By Frank Lewis
When someone is terminally ill, they should be able to concentrate on their health care instead of dealing with the red tape of government procedures. That’s the thought behind bipartisan legislation introduced by U.S. Senators Sherrod Brown (D-OH) and John Barrasso (R-WY); legislation to expedite the payment of Social Security Disability Insurance (SSDI) benefits to individuals with terminal illnesses by eliminating the five-month waiting period.
“When Americans face terminal illness, they should be able to focus on their health instead of how they’ll pay the bills,” Brown said. “Social Security Disability Insurance is a lifeline for individuals who can’t work because they are too sick. This bill would ensure that terminally ill patients can spend their final months without the added worry of knowing if or when they’ll receive benefits.”
The Expedited Disability Insurance Payments for Terminally Ill Individuals Act of 2015 would expedite the payment of SSDI benefits to individuals who will not live long enough to receive any benefits under the five-month waiting period in existing law. Under the legislation, eligible individuals would begin receiving benefits in the first month.

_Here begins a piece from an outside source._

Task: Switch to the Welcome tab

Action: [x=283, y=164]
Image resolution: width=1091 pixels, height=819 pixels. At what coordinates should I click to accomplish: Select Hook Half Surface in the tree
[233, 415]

The bill would eliminate the five-month waiting period for any person diagnosed to be terminally ill, allowing them to receive benefits in the first month of their diagnosis. For the purposes of this legislation, “terminally ill” is defined as a person that has a medical prognosis that his or her life expectancy is six months or less, as independently certified by at least two physicians.
The bill would also require a yearly report from the commissioner and the inspector general of the Social Security Administration on the number of people applying for and receiving the expedited SSDI benefits, as well as the costs of administering it.
Here is the breakdown of the benefit payment:
- First month: 50 percent of monthly benefits
- Second month: 75 percent of monthly benefits
- Third-twelfth months: 100 percent of monthly benefits
- Year Two: The benefit amount for each month is the regular monthly benefit minus a pro rata share of the total amount of benefits paid during what would otherwise be the five-month waiting period.
- Year Three and beyond: The benefit amount for each month is 95 percent of the regular benefit.